Le 21 juin 2017, la Cour de Justice de l’Union Européenne a déclaré qu’il y’a un lien de cause à effet entre la vaccination contre l’hépatite B et la survenue de la sclérose en plaques (SEP).
Maladie inflammatoire qui touche le système nerveux central, en particulier le cerveau, les nerfs optiques et la moelle épinière.

Science et justice ne font pas toujours bon ménage.

En témoigne cet arrêt de la Cour de justice de l’Union européenne rend le laboratoire Sanofi-Pasteur responsable de la sclérose en plaques. L’affaire visait un cas français. Un homme en parfaite santé avait déclaré une sclérose après une série de vaccination contre l’hépatite B en 1998 et 1999. Il est décédé en 2011. Il aura fallu en passer par onze ans de combats juridiques pour que la famille de la victime obtienne enfin une forme de reconnaissance.
En prenant cette décision historique, la Cour de Justice de l’Union Européenne donne un nouvel espoir aux victimes.

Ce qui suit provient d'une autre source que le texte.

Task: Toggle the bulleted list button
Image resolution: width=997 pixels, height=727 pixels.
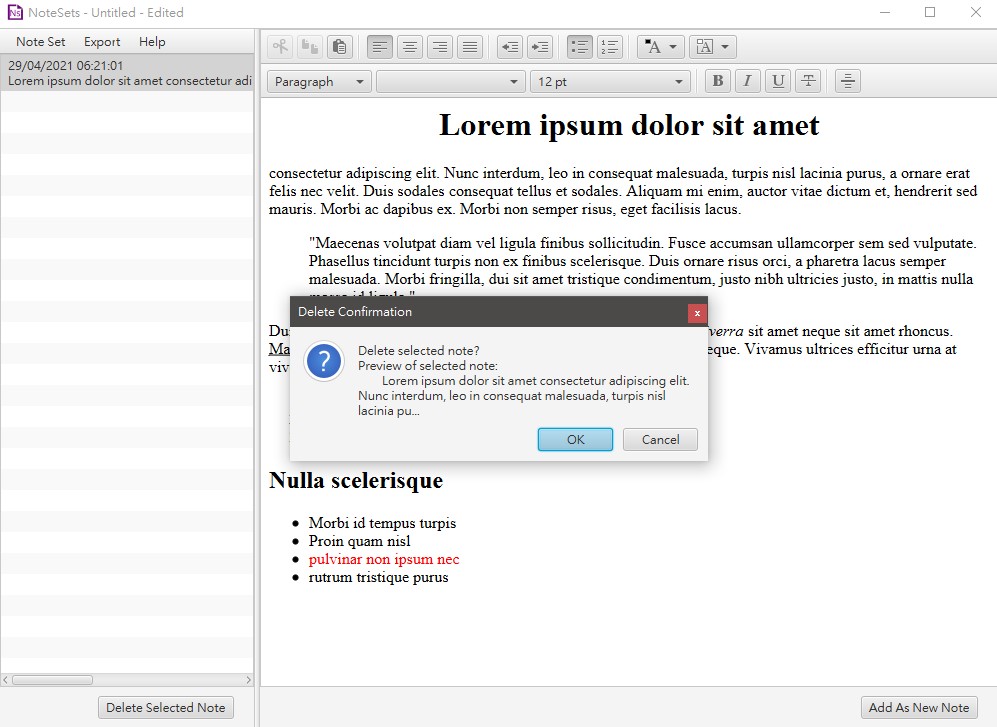Action: point(579,47)
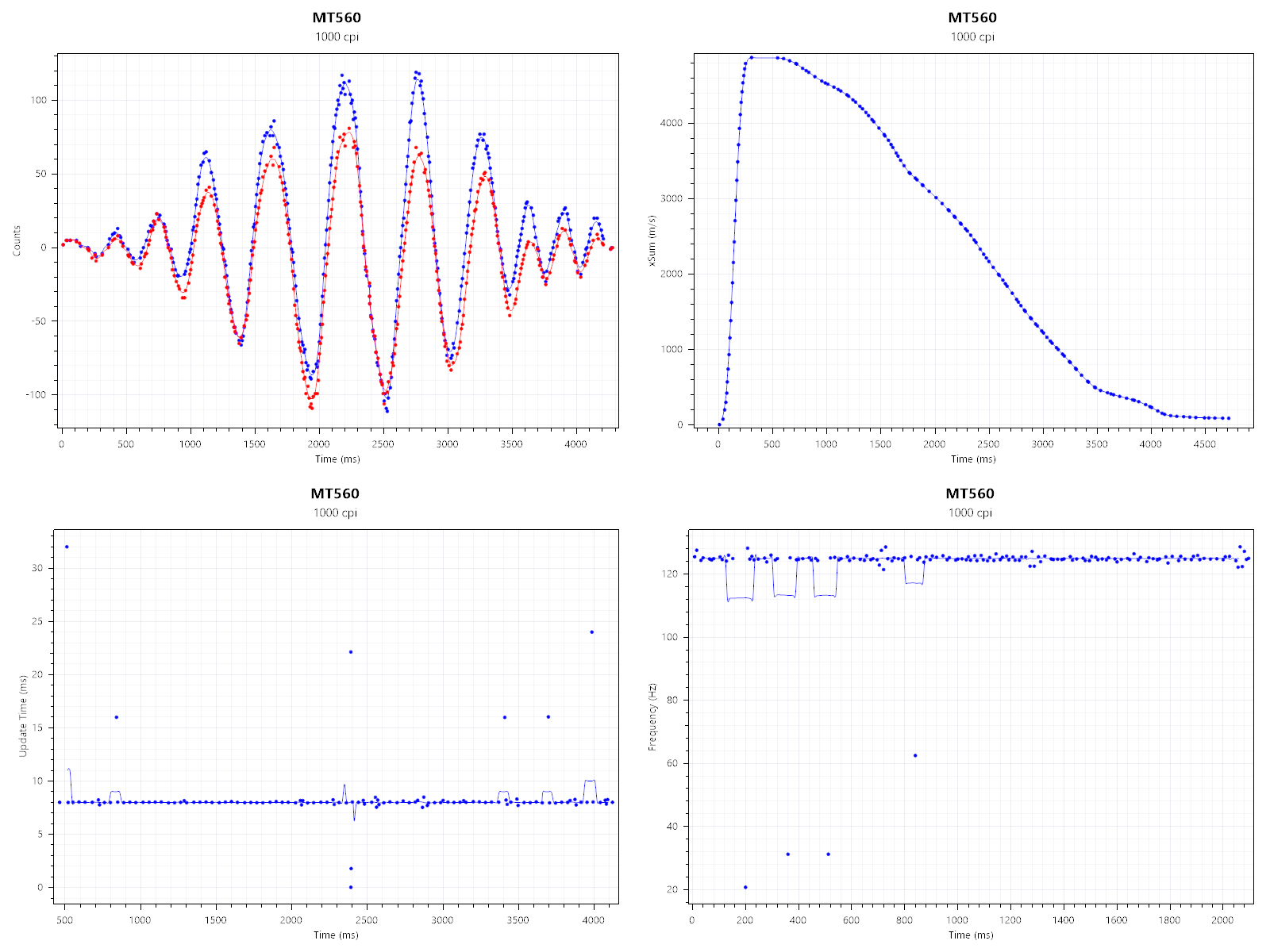Select the Update Time (ms) axis label
The height and width of the screenshot is (952, 1270).
pyautogui.click(x=23, y=716)
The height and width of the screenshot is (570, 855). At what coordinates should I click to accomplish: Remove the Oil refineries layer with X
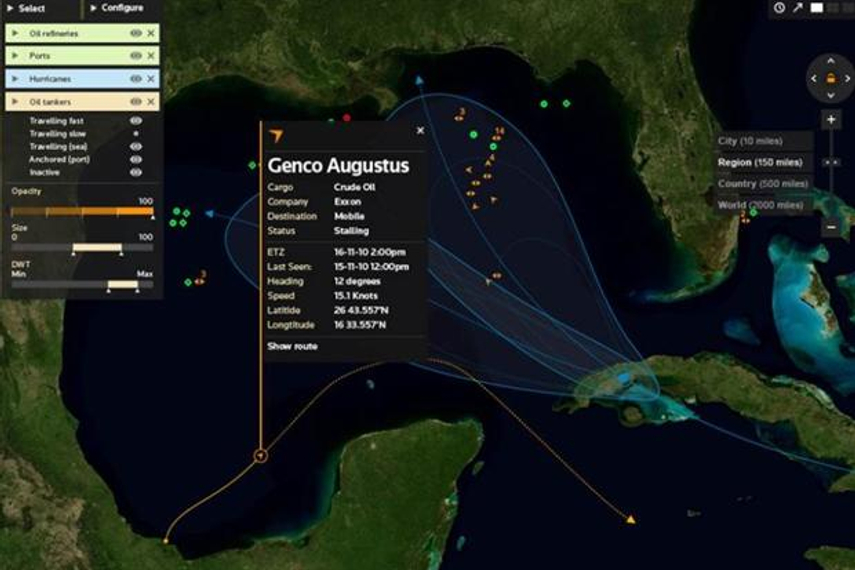point(151,33)
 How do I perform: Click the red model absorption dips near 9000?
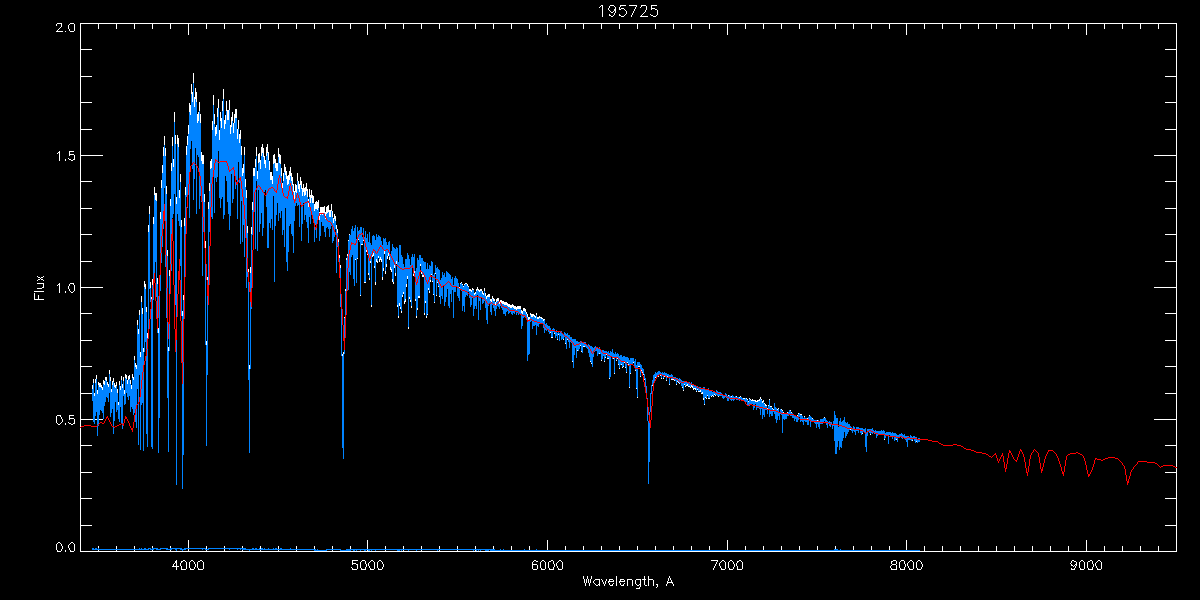(x=1089, y=475)
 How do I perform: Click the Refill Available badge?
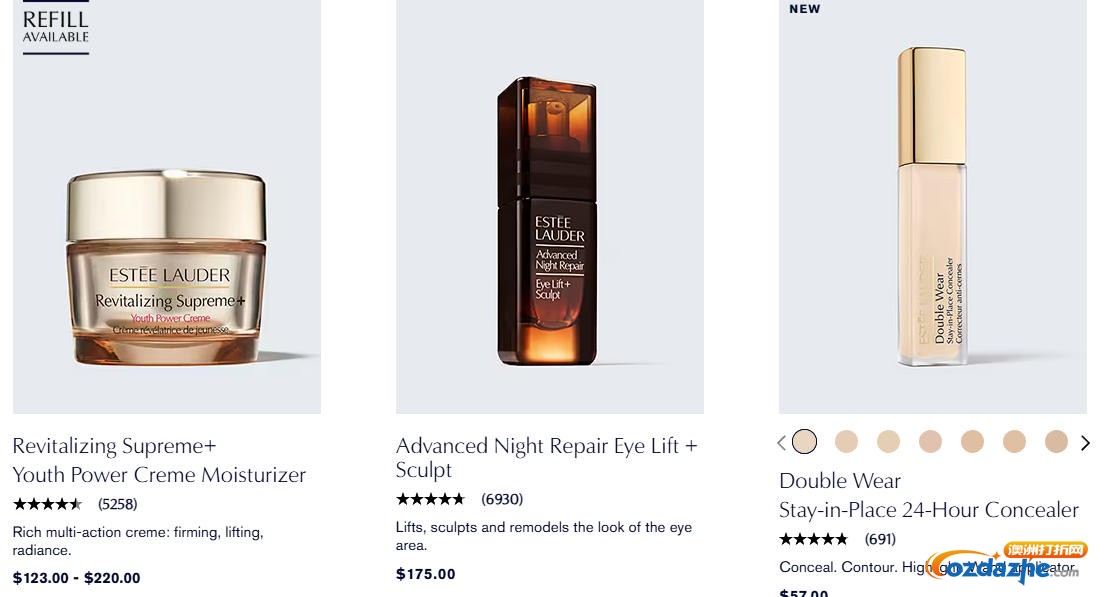click(x=56, y=28)
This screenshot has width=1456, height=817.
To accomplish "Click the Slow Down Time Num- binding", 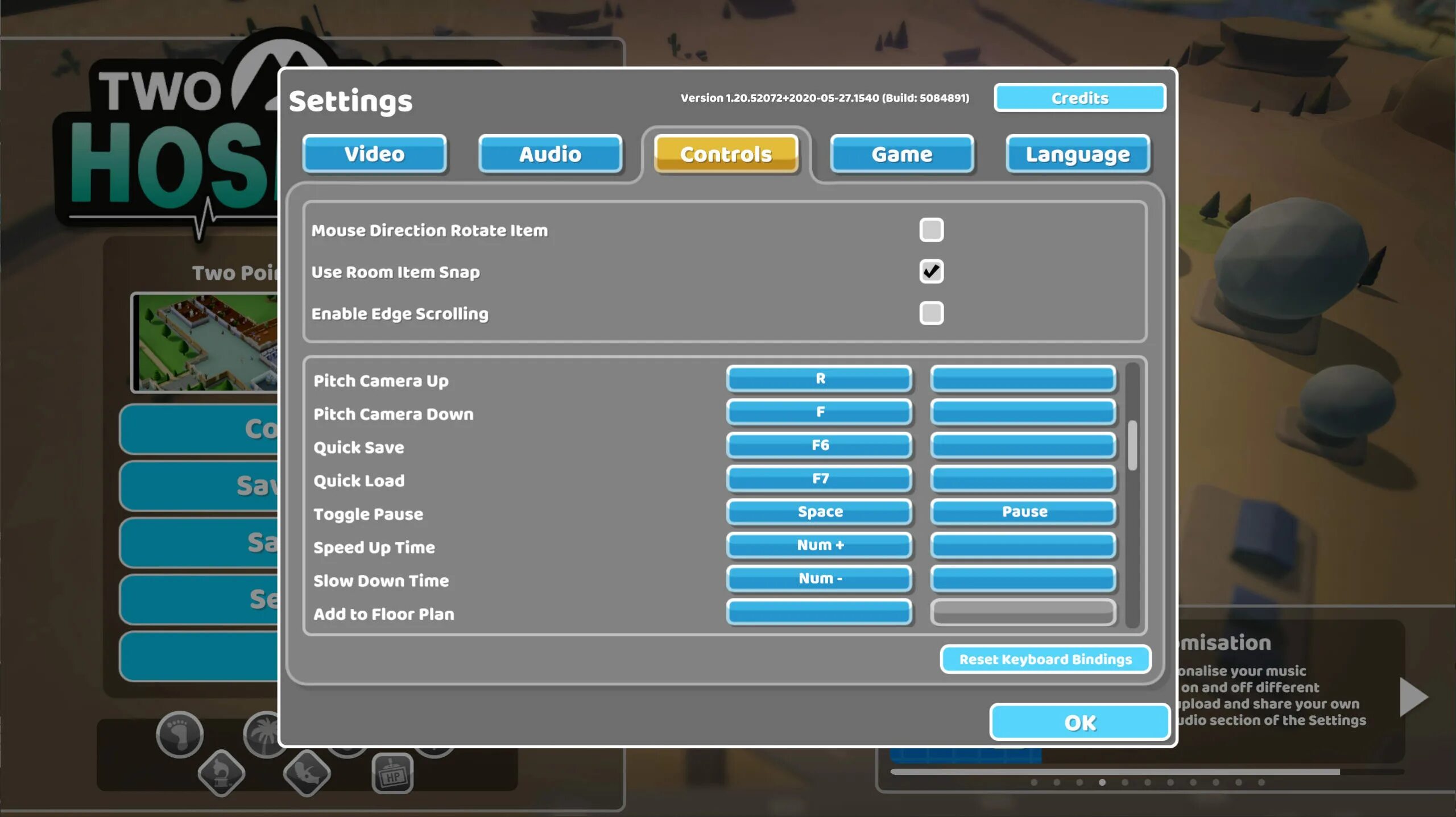I will 820,577.
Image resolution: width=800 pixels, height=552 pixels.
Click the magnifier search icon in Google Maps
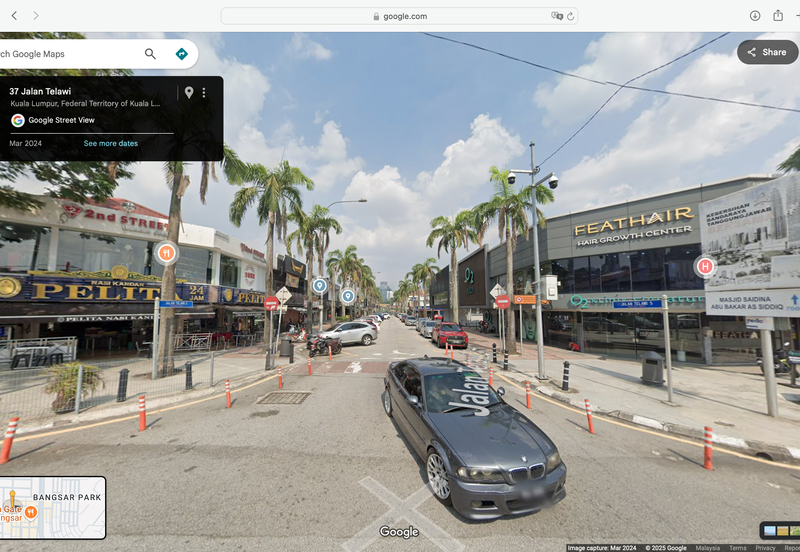[x=150, y=54]
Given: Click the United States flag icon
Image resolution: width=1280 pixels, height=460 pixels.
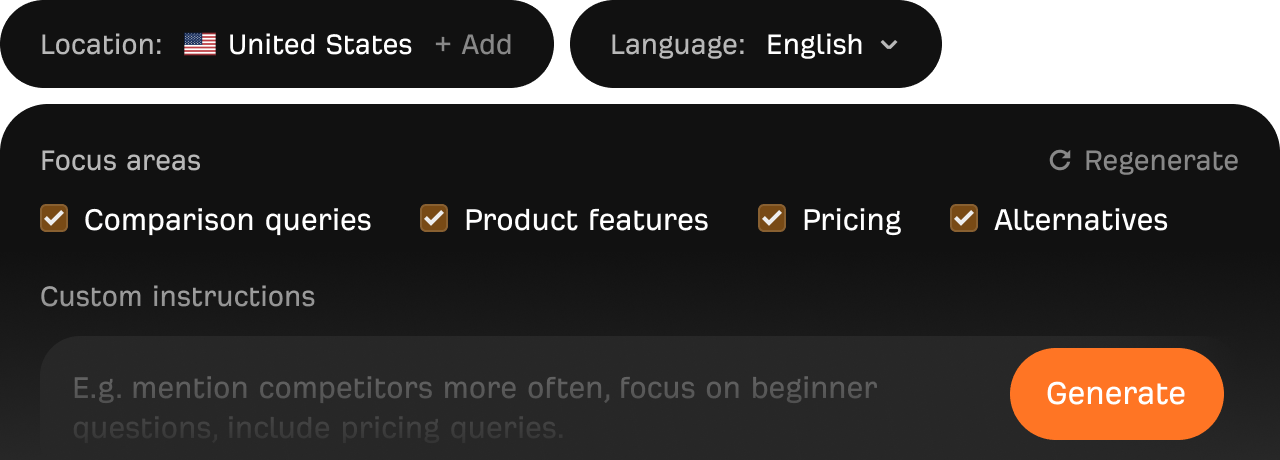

Désormais, pour qu’une indemnisation soit possible, les victimes ou leur famille n’auront plus à prouver qu’un vaccin est défectueux ; elles pourront s’appuyer sur des « indices graves, précis et concordants » pour affirmer la responsabilité du vaccin dans la détérioration de leur état de santé. Point central : cette décision entérine que l’absence de « consensus scientifique » sur l’effet délétère de tel ou tel vaccin ne signifie pas, pour autant, qu’il n’est pas dangereux. Aucune étude n’a pu établir un quelconque lien entre vaccination et survenue ou aggravation de cette maladie neurodégénérative. Jusqu’à présent donc, ce n’est pas la preuve du lien qui fait défaut, mais la possibilité même qu’un tel lien existe.